Steps for A spinach fan

  • Make A spinach fan step 0
    1
    Get your food ready。
  • Make A spinach fan step 1
    2
    The spinach picks up the yellow leaf and washes it with water for 10 minutes。
  • Make A spinach fan step 2
    3
    Fans use warm water to soften in advance。
  • Make A spinach fan step 3
    4
    The pot was watered, with a little salt and oil, and the fans were burned in the pot for one minute, and fresh water was extracted once。
  • Make A spinach fan step 4
    5
    Then the spinach sprouts were burned out of color and the same cold water was extracted。
  • Make A spinach fan step 5
    6
    The fans squeezed the moisture, sliced it with a knife and shattered it in the disc。

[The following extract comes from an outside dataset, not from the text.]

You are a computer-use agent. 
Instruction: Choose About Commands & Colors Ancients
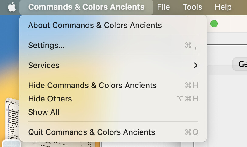coord(113,25)
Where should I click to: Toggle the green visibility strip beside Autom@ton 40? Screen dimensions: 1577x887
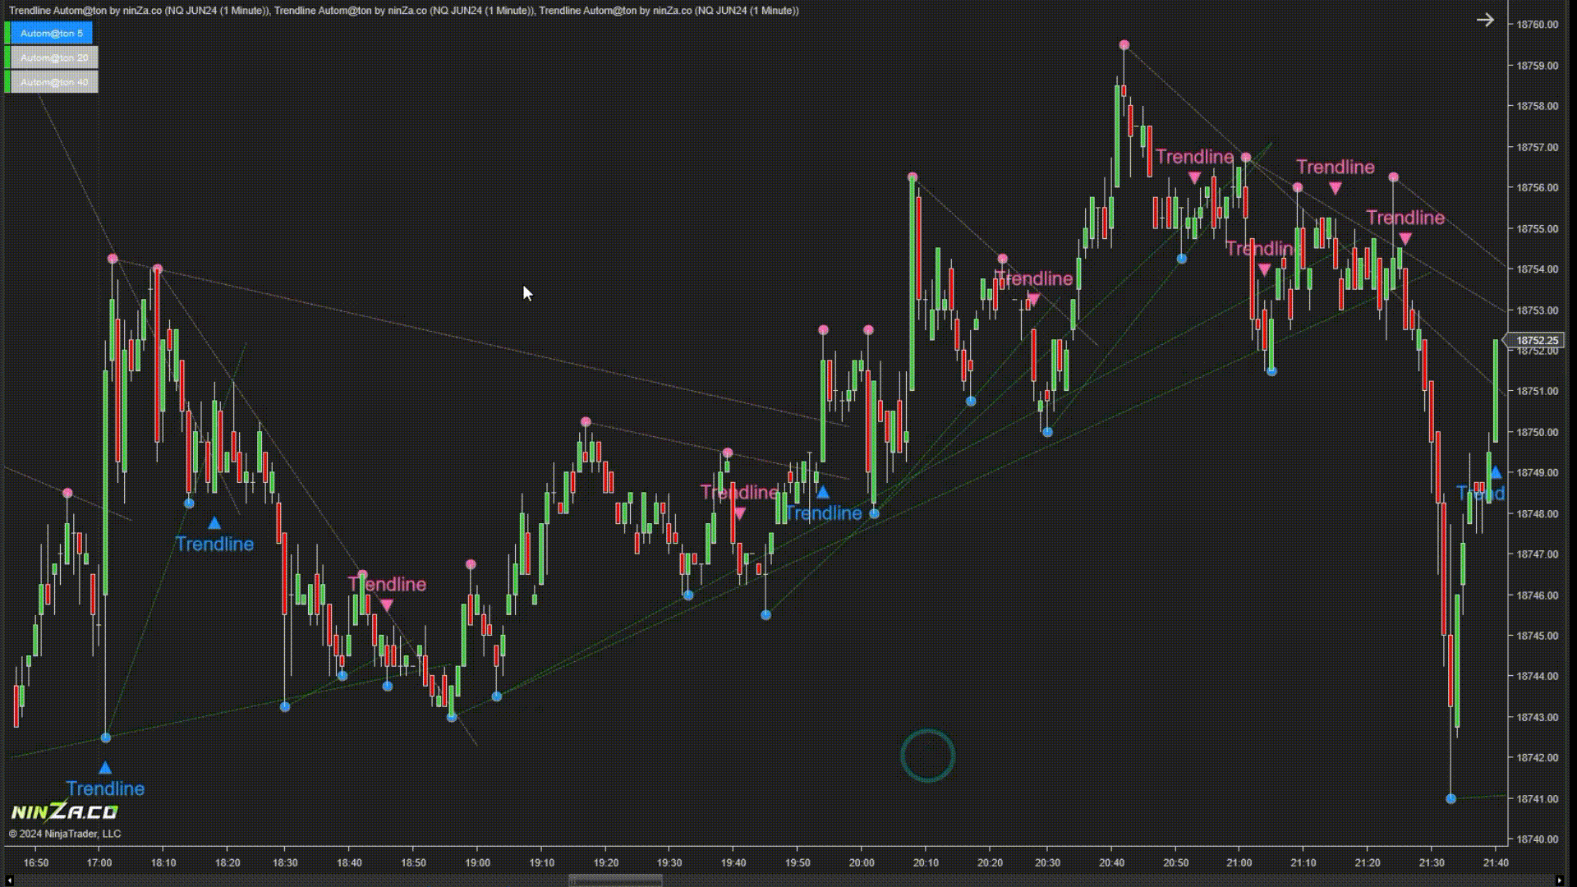[x=7, y=81]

  • Make A spinach fan step 6
    7
    The spinach also drys the moisture with its hands and cuts it with a knife and puts it above the fans。
  • Make A spinach fan step 7
    8
    Garlic chops, milligrams and white sesame and groundnuts are put together in the bowl。
  • Make A spinach fan step 8
    9
    The oil is hot and the fragrances in the bowls are smoothed; then the raw, vinegar, sugar, beryllium oil, perfume oil and cold water are evenly mixed; the raw beaks are salty and they are not salted。
  • Make A spinach fan step 9
    10
    Finally, the sour spicy, the spinach fan。
  • Make A spinach fan step 10
    11
    Simple quick hands and nutrients。
  • Make A spinach fan step 11
    12
    You can eat with a mix。
  • A spinach fan Make Tips

    1. Before a fan is burned in a pot, he/she needs to be soft in advance, which reduces the length of the fever. 2. Scorched spinach cyanide is sufficient, about a minute; after a time, the cold water can keep the green side. 3. The cooling juice is not limited to the above sauce, but can be adapted to the home taste。